The Serra da Mesa Dam, once known as Sao Felix, is an embankment dam on the Tocantins River near Minaçu in Goiás, Brazil. The dam serves an associated hydroelectric power plant with a 1275 MW installed capacity. The dam creates the largest reservoir by volume in Brazil.

==Background==
Eletrobrás Furnas began studies of the upper Tocantins River in 1981 and proposed constructing two large dams, one was at Serra da Mesa which had good geomechanical conditions. After years of studies, construction on the dam and power station began in 1986. On October 24, 1996, the dam began to inundate and create its reservoir and it was full in 1998; around the same time, the power station's generators became operational.

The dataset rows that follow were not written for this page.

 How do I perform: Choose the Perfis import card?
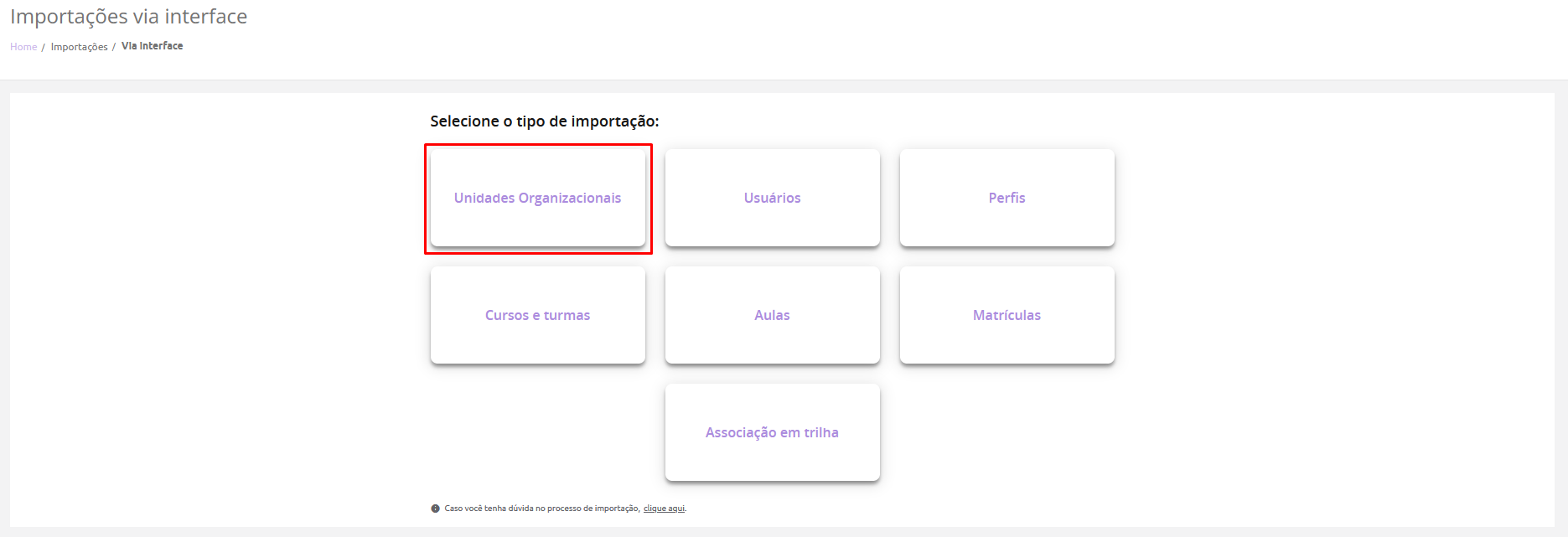(1007, 198)
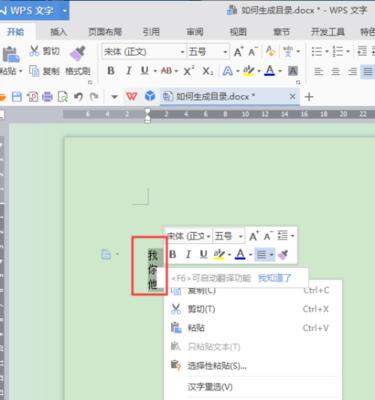Click the undo arrow in quick access toolbar
Screen dimensions: 375x400
pyautogui.click(x=78, y=97)
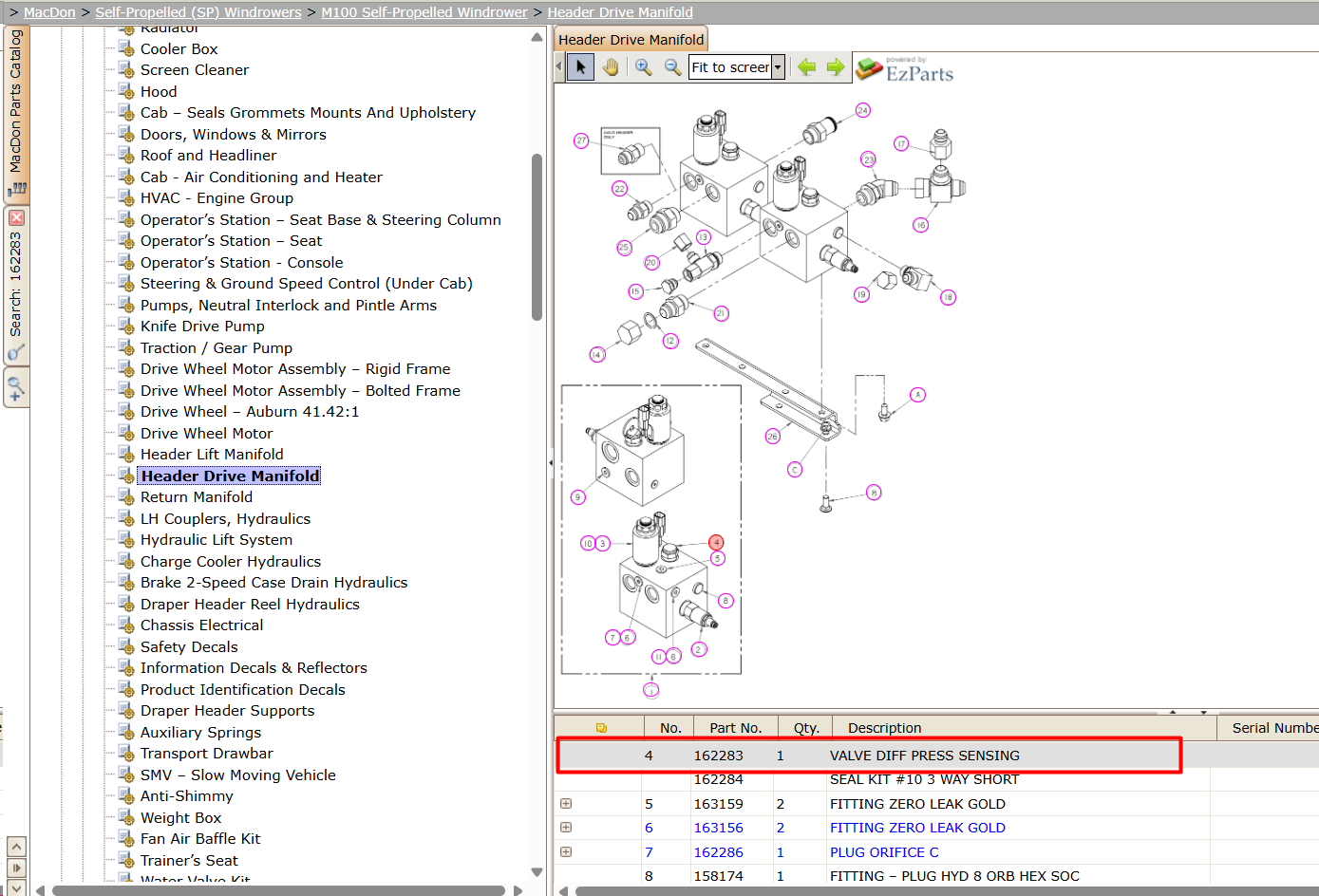Open the Fit to screen zoom dropdown

pos(778,67)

The dam is one of seven on the Tocantins River. The other six dams are: Tucuruí Dam (one of the world's largest), Cana Brava dam, São Salvador dam, Peixe Angical dam, Luiz Eduardo Magalhães (Lajeado) dam, Estreito dam, and Tucuruí dam).

==Dam and reservoir==
The Serra da Mesa Dam is a 1500 m long and 154 m tall earth-fill embankment dam with a clay core and in total contains 12057558 m3 of material. The reservoir created by the dam has a capacity of 54400000000 m3 and surface area of 1784 km2. Of the reservoir's volume, 43250000000 m3 is active storage. The dam supports a spillway with five floodgates that are 15 m wide and 20.4 m high each. In total, the spillway has a 15000 m3/s discharge capacity.

==Serra da Mesa Hydroelectric Power Station==
The dam supports the Serra da Mesa Hydroelectric Power Station, an underground power station and hydraulic circuit. Before reaching the turbines, water enters the intake near the dam's left abutment and proceeds along three 24 m long intake tunnels before reaching three 126 m long and 10 m diameter penstocks. Water then reaches the Francis turbines which power three 425 MW generators. After exiting the turbines, the water is discharged from the power house via one 500 m long tailrace tunnel. The power house is 137 m long, 67 m high and 30 m wide. To mitigate water hammer when starting and stopping the turbines, it contains a 69 m long 20 m wide and 65 m tall surge chamber with a 91000 m3 capacity.

==Environmental impact==
The Serra da Mesa Dam was sharply criticized by environmentalists before and during construction. Organizations, such as the International Rivers Network criticized the dam and its reservoir for destroying a vast area of flora and fauna along with destroying the habitat of endangered species. In addition, the dam was criticized for flooding archeological sites and $15 million worth of timber that was not removed prior to flooding.